Electrocardiogram pulsing, adaptive pitch cut coronary CTA dose

Educational Exhibit | LL-PH4828-L09 | Lakeside Center
Cardiac CT is more and more often used in clinical practice and was long associated with a relatively high radiation dose. Newer dual-source scanners are available equipped with special techniques to reduce the dose of coronary CT angiography (CTA) scans. It's a challenge to develop scanning protocols that use little radiation dose and are robust enough to guarantee good image quality in daily clinical practice.

Two important dose reduction techniques are illustrated in this exhibit: adaptive electrocardiogram (ECG)-pulsing and adaptive pitch selection. The rationale and physics behind these techniques are discussed and, more important, illustrated with the aid of real-world examples and cases, according to CT physicist Marcel van Straten, Ph.D., from Erasmus MC University Medical Center Rotterdam in The Netherlands.

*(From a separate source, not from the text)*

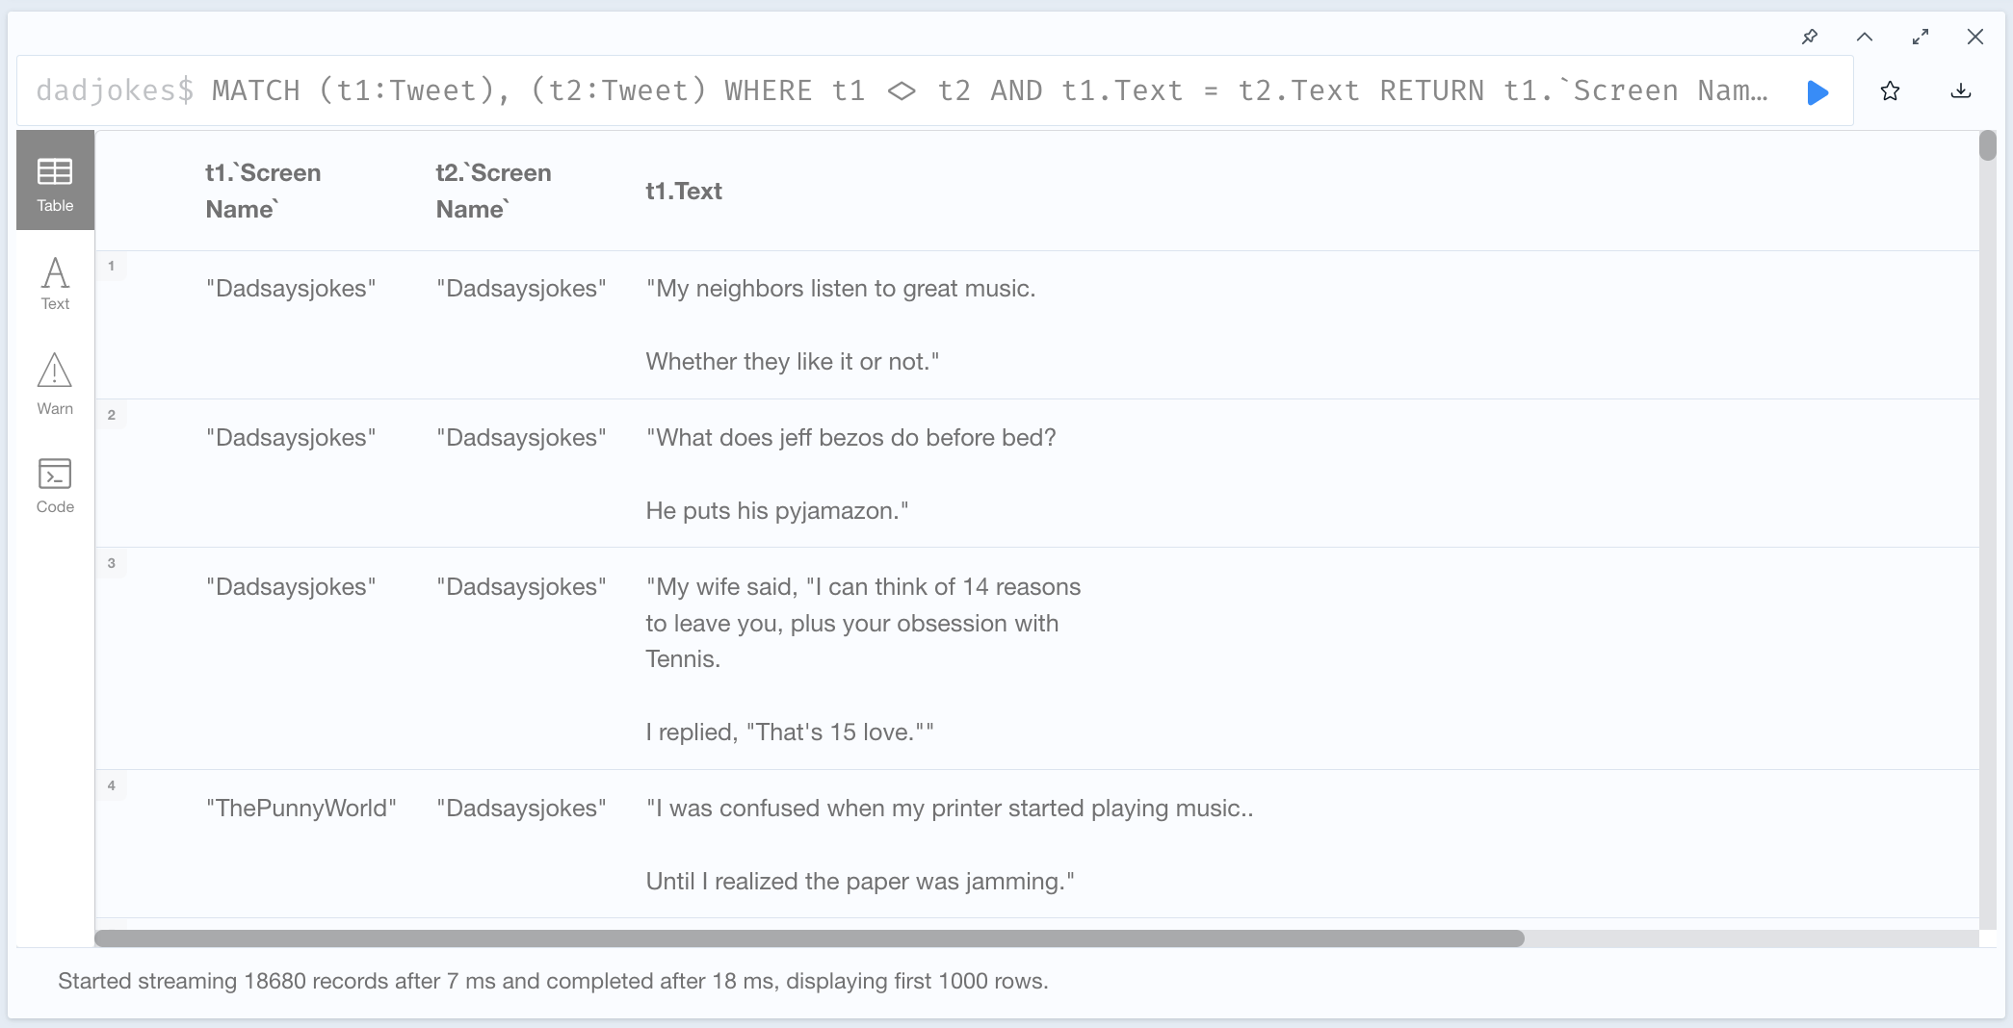Switch to Table view

coord(55,181)
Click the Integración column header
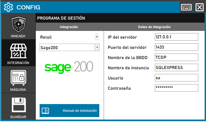Screen dimensions: 206x122 (69, 27)
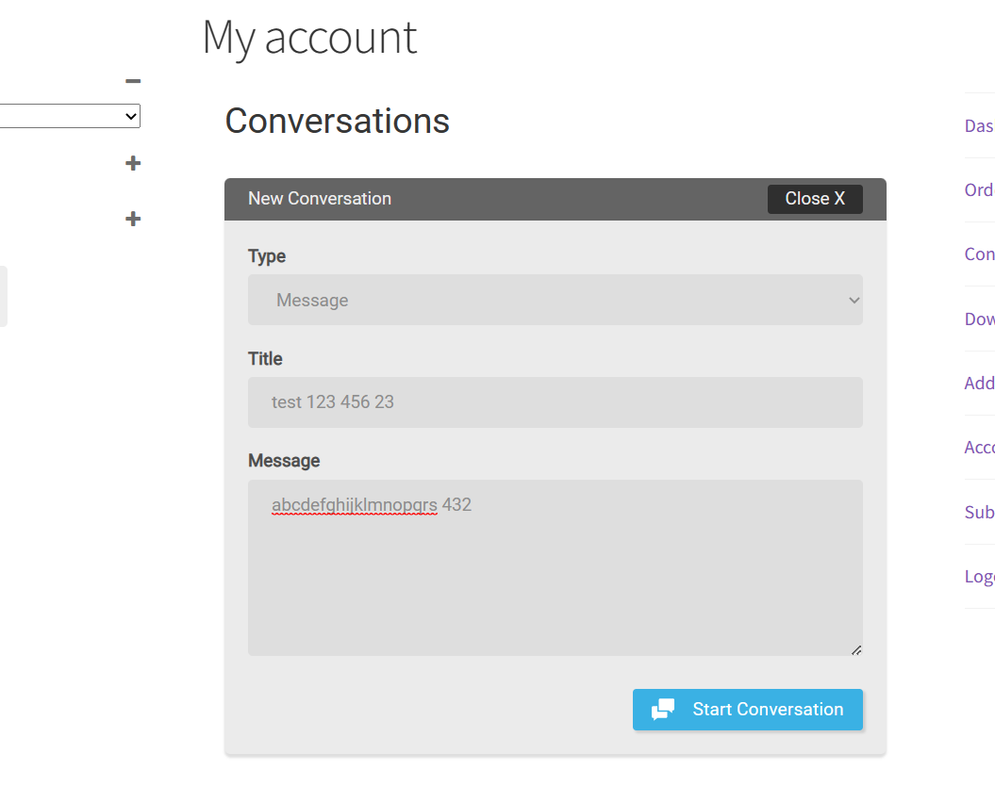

ECG pulsing avoids the irradiation of the patient during phases of the cardiac heart cycle that are not of interest (for example because there is too much motion during that phase). An ECG-pulsing protocol is discussed that provides dedicated pulsing windows depending on the patient's heart rate. This protocol has proved to be robust and reduce dose (see publication by Weustink et al in Radiology, July 2009).

Compared to the rotation speed of the x-ray tube, the human heart is beating at a relatively low pace. As a consequence, the table feed per rotation is kept relatively low in order to assure that sufficient data are acquired for reconstruction of the heart in a particular heart phase. Moreover, multiple rotations at one position in the heart were often used to increase the temporal resolution of the scanner (multisegment reconstructions). This also slowed down the table.

With the introduction of the dual-source scanner, multisegment reconstructions are no longer needed, and the table feed can be adapted to the patient's heart rate. High heart rates allow for relatively high table speeds, i.e., high pitch values. An increase of the pitch value results directly in a decrease of the patient dose.

Experience from scanning more than 250 patients was used to emphasize and illustrate the key concepts of dose reduction in coronary CTA in clinical practice. Thanks to the scanner's automated adaptation of ECG pulsing and pitch to the individual patient (with its individual challenges due to heart rate and heart rhythm irregularities) a considerable dose reduction is possible.